The applicant applied for a protection visa with the Department of Immigration and was denied. He then applied for review at the Refugee Review Tribunal and was invited to elaborate upon his claims.

He was again denied; with the Tribunal member later finding that his evidence had been implausible. However, the Tribunal member did not inform the applicant of its reasoning before making its finding. The Tribunal's reasons were different to those of the Department.

The applicant then sought judicial review.

== Judgement ==
The High Court unanimously found that the appellant had been denied procedural fairness, because he had not been given an opportunity to rebut adverse conclusions that had been made against him by the Tribunal.

The applicant had incorrectly assumed that the reasons given by the original decision-maker were the relevant 'issues arising' at his review. The tribunal was obligated, and had failed, to put the applicant on notice of issues arising that would be determinative of the review. The Tribunal had failed to give the appellant opportunity to give evidence on two of the three relevant issues.
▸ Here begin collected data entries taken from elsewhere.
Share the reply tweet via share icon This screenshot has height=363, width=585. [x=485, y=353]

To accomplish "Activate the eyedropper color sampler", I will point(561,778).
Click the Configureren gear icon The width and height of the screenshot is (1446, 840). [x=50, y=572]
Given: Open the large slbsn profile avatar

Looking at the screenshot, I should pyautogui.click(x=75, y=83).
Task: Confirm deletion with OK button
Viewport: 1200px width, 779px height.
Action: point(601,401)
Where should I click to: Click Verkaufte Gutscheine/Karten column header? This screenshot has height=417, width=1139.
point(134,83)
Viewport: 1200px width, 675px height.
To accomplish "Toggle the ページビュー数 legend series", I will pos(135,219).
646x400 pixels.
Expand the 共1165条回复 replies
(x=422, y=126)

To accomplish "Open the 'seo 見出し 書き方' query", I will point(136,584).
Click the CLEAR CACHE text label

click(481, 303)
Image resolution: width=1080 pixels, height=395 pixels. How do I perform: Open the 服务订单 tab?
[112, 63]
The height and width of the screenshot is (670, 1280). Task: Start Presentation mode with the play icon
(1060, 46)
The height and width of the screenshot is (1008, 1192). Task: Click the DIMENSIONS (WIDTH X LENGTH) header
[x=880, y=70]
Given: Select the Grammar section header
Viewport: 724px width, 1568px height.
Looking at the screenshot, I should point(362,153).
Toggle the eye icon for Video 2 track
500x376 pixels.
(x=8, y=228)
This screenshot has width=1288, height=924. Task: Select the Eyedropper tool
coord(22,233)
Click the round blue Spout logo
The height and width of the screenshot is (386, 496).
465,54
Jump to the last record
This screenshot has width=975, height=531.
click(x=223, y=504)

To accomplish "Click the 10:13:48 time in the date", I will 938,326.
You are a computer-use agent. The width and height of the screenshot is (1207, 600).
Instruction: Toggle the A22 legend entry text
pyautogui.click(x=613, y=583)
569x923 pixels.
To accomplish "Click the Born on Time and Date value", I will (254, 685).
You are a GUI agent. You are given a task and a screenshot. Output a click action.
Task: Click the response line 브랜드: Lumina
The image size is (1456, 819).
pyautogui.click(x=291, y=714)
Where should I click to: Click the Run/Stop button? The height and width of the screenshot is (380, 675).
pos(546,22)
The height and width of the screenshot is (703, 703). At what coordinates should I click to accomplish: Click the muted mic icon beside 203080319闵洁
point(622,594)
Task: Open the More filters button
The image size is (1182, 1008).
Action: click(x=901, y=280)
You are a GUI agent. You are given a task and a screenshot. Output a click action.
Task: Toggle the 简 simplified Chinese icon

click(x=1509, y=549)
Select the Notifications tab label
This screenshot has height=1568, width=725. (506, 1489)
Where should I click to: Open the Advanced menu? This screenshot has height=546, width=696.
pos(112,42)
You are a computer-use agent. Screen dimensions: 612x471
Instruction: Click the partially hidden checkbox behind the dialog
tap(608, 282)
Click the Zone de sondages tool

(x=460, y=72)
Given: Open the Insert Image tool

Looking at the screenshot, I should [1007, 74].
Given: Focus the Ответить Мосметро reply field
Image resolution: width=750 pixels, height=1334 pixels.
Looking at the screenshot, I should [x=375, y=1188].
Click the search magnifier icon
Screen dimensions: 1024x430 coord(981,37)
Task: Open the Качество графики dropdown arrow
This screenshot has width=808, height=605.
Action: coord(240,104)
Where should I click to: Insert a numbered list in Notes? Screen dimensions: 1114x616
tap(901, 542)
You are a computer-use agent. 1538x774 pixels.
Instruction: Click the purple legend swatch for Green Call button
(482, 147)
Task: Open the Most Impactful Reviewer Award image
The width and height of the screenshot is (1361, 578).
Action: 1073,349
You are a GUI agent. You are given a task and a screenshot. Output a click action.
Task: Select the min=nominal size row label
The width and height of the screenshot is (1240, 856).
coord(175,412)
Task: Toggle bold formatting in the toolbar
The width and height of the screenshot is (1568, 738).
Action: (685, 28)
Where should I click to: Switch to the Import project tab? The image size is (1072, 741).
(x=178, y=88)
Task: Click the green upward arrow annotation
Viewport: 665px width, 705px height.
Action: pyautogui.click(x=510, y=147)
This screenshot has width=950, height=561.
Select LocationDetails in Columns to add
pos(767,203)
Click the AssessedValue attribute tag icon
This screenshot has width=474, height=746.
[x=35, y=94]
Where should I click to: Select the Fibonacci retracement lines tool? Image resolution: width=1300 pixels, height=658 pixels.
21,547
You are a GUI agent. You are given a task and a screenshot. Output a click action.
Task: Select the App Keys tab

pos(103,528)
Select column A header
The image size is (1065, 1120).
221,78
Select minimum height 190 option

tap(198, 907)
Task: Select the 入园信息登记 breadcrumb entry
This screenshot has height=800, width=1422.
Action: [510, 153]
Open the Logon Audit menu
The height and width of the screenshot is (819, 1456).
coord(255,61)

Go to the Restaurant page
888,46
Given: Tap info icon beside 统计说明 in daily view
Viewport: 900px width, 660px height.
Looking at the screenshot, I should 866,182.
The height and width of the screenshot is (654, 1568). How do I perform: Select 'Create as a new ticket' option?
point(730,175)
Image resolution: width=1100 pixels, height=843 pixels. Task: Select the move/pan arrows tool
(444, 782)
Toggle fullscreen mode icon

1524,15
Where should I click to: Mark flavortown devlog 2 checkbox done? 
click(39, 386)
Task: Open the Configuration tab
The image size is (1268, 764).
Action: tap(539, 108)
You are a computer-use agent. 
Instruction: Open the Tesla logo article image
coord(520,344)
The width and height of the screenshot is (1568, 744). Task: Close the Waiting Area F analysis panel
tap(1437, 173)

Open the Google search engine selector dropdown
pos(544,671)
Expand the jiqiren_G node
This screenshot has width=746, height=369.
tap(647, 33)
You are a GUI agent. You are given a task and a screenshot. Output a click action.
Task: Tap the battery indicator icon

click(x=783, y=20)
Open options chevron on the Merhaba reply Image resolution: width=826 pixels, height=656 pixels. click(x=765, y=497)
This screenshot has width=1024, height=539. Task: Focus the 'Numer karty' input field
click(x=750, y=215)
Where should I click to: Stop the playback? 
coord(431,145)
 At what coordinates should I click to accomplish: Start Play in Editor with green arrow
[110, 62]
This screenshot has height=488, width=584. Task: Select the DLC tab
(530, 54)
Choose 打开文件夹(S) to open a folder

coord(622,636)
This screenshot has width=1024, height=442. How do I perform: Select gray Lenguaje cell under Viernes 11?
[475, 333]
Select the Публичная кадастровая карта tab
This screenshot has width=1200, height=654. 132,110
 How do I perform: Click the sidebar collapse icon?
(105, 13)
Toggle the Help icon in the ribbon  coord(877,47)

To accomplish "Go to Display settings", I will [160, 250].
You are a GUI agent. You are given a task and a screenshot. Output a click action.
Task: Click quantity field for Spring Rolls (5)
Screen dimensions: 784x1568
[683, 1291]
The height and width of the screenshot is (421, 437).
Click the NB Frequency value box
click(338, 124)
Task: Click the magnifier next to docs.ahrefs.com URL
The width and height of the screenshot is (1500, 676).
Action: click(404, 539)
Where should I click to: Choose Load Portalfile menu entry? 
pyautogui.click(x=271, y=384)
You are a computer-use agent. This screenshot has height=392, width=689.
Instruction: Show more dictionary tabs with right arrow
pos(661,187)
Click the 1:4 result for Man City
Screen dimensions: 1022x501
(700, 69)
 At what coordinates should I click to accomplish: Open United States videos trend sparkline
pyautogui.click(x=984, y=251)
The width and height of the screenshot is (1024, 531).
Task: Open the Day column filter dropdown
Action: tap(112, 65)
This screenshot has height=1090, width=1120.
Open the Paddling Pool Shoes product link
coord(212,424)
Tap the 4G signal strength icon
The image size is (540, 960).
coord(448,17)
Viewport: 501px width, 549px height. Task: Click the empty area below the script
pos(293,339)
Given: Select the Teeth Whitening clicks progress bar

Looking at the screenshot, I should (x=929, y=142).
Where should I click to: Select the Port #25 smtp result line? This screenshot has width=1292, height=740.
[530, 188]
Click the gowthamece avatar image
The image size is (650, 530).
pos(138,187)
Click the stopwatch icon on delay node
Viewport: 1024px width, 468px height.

The court wrote that;'The issues that arise in relation to the decision are to be identified by the Tribunal. But if the Tribunal takes no steps to identify some issue other than those that the delegate considered dispositive, and does not tell the applicant what that other issue is, the applicant is entitled to assume that the issues the delegate considered dispositive are “the issues arising in relation to the decision under review ...

unless some other additional issues are identified by the Tribunal (as they may be), it would ordinarily follow that, on review by the Tribunal, the issues arising in relation to the decision under review would be those which the original decision-maker identified as determinative against the applicant'It then remitted the decision for reconsideration.